Stored records:
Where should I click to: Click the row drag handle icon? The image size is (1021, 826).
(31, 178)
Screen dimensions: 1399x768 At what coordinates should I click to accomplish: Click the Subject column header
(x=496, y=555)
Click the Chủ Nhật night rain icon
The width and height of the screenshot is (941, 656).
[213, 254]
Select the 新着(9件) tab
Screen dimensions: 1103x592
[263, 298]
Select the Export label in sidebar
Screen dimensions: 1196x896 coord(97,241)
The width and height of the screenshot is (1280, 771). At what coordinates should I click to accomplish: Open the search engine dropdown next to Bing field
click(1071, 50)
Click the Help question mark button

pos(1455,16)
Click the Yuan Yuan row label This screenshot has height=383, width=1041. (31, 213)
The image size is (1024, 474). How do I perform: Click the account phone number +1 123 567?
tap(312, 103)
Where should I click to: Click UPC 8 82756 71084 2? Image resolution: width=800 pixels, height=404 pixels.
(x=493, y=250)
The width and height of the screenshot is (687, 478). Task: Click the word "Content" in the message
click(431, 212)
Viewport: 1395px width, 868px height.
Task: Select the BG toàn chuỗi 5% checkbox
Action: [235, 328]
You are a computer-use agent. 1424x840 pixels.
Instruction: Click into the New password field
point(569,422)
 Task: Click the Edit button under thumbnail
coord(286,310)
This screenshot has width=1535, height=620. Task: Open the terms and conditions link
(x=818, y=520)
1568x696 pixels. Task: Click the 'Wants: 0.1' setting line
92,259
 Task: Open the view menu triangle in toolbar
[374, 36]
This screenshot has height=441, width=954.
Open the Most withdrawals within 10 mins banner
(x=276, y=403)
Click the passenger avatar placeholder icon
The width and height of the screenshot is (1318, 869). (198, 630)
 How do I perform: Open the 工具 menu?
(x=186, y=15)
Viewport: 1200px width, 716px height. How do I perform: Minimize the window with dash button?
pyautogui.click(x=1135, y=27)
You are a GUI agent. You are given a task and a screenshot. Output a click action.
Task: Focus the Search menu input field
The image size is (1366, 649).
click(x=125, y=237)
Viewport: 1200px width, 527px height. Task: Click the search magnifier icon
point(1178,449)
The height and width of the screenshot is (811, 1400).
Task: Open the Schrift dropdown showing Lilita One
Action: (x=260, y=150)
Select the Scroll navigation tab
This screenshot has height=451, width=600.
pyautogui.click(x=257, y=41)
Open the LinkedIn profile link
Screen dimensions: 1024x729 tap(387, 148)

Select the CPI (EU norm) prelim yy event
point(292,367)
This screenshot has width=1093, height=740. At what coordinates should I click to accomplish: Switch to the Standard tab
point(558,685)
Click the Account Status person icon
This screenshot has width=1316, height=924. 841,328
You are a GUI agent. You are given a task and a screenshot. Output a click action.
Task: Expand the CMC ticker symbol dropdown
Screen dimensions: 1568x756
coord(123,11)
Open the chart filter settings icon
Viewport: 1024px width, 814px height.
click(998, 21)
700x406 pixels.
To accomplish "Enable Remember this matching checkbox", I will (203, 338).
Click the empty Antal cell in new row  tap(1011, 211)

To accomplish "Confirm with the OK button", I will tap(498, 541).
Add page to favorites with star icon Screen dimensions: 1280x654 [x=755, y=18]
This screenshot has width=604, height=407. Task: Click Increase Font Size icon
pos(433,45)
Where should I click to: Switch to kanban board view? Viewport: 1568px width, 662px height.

• **ACTIVITY**
Transcribe the data in full, keeping every detail.

• **ANSWER TO THE PROBLEM**
Where should I click to: Click the row drag handle icon? The image size is (1021, 826).
(31, 178)
Screen dimensions: 1399x768 At what coordinates should I click to accomplish: Click the Subject column header
(x=496, y=555)
Click the Chủ Nhật night rain icon
The width and height of the screenshot is (941, 656).
[213, 254]
Select the 新着(9件) tab
Screen dimensions: 1103x592
[263, 298]
Select the Export label in sidebar
Screen dimensions: 1196x896 coord(97,241)
The width and height of the screenshot is (1280, 771). At what coordinates should I click to accomplish: Open the search engine dropdown next to Bing field
click(1071, 50)
Click the Help question mark button

pos(1455,16)
Click the Yuan Yuan row label This screenshot has height=383, width=1041. (31, 213)
The image size is (1024, 474). How do I perform: Click the account phone number +1 123 567?
tap(312, 103)
Where should I click to: Click UPC 8 82756 71084 2? Image resolution: width=800 pixels, height=404 pixels.
(x=493, y=250)
The width and height of the screenshot is (687, 478). Task: Click the word "Content" in the message
click(431, 212)
Viewport: 1395px width, 868px height.
Task: Select the BG toàn chuỗi 5% checkbox
Action: [235, 328]
You are a computer-use agent. 1424x840 pixels.
Instruction: Click into the New password field
point(569,422)
 Task: Click the Edit button under thumbnail
coord(286,310)
This screenshot has width=1535, height=620. Task: Open the terms and conditions link
(x=818, y=520)
1568x696 pixels. Task: Click the 'Wants: 0.1' setting line
92,259
 Task: Open the view menu triangle in toolbar
[374, 36]
This screenshot has height=441, width=954.
Open the Most withdrawals within 10 mins banner
(x=276, y=403)
Click the passenger avatar placeholder icon
The width and height of the screenshot is (1318, 869). (198, 630)
 How do I perform: Open the 工具 menu?
(x=186, y=15)
Viewport: 1200px width, 716px height. How do I perform: Minimize the window with dash button?
pyautogui.click(x=1135, y=27)
You are a GUI agent. You are given a task and a screenshot. Output a click action.
Task: Focus the Search menu input field
The image size is (1366, 649).
click(x=125, y=237)
Viewport: 1200px width, 527px height. Task: Click the search magnifier icon
point(1178,449)
The height and width of the screenshot is (811, 1400).
Task: Open the Schrift dropdown showing Lilita One
Action: (x=260, y=150)
Select the Scroll navigation tab
This screenshot has height=451, width=600.
pyautogui.click(x=257, y=41)
Open the LinkedIn profile link
Screen dimensions: 1024x729 tap(387, 148)

Select the CPI (EU norm) prelim yy event
point(292,367)
This screenshot has width=1093, height=740. At what coordinates should I click to accomplish: Switch to the Standard tab
point(558,685)
Click the Account Status person icon
This screenshot has width=1316, height=924. 841,328
You are a GUI agent. You are given a task and a screenshot. Output a click action.
Task: Expand the CMC ticker symbol dropdown
Screen dimensions: 1568x756
coord(123,11)
Open the chart filter settings icon
Viewport: 1024px width, 814px height.
click(998, 21)
700x406 pixels.
To accomplish "Enable Remember this matching checkbox", I will (203, 338).
Click the empty Antal cell in new row  tap(1011, 211)

To accomplish "Confirm with the OK button", I will tap(498, 541).
Add page to favorites with star icon Screen dimensions: 1280x654 [x=755, y=18]
This screenshot has width=604, height=407. Task: Click Increase Font Size icon
pos(433,45)
Where should I click to: Switch to kanban board view? Viewport: 1568px width, 662px height.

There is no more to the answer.